-- start RAW DATA --
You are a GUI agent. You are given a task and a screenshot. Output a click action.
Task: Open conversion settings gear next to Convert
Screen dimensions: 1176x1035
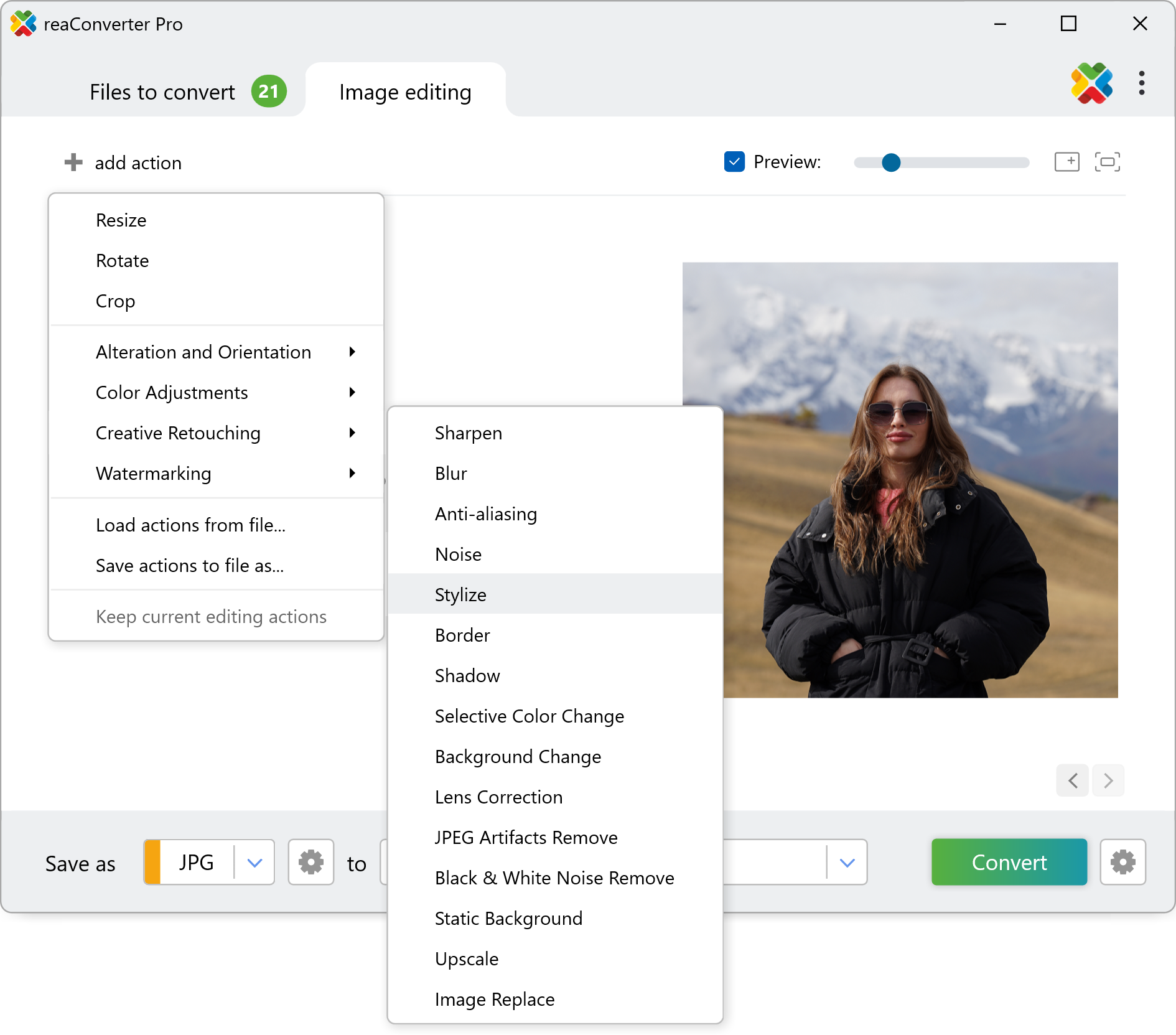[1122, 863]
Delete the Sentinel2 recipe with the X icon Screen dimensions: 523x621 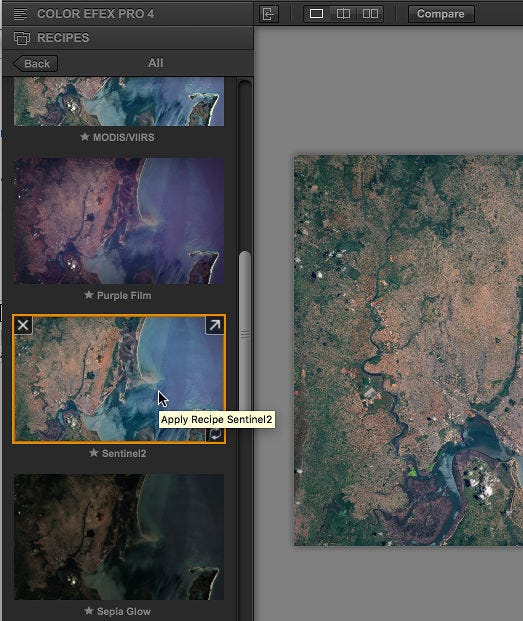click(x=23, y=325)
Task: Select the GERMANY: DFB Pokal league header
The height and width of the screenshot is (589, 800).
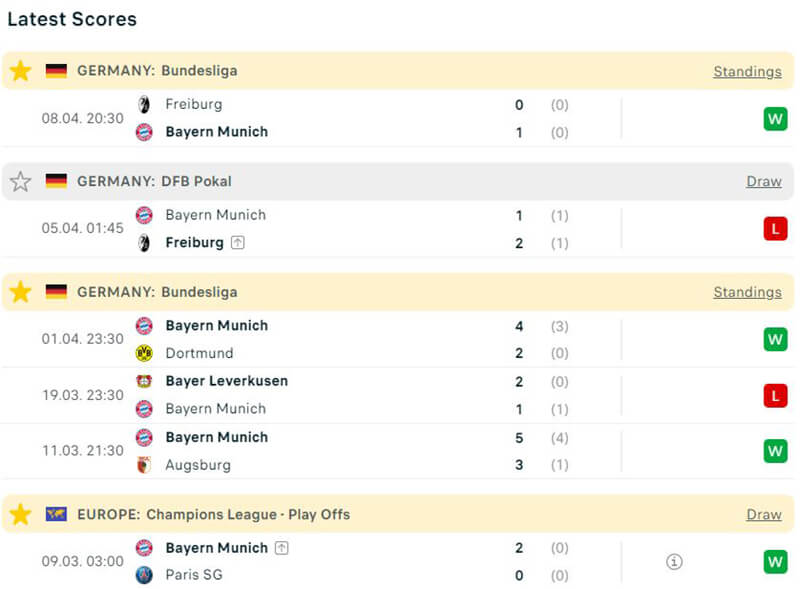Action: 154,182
-- end RAW DATA --
-- start RAW DATA --
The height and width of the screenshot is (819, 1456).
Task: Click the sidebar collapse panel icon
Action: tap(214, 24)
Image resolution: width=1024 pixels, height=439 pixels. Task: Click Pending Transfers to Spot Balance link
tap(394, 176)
-- end RAW DATA --
Starting at the line that contains "The height and width of the screenshot is (819, 1456)." and ending at the line that contains "tap(394, 176)", give these lines again with "Pending Transfers" switched to "Recent Transfers" and everything else unchanged.

The height and width of the screenshot is (819, 1456).
Task: Click the sidebar collapse panel icon
Action: tap(214, 24)
Image resolution: width=1024 pixels, height=439 pixels. Task: Click Recent Transfers to Spot Balance link
tap(394, 176)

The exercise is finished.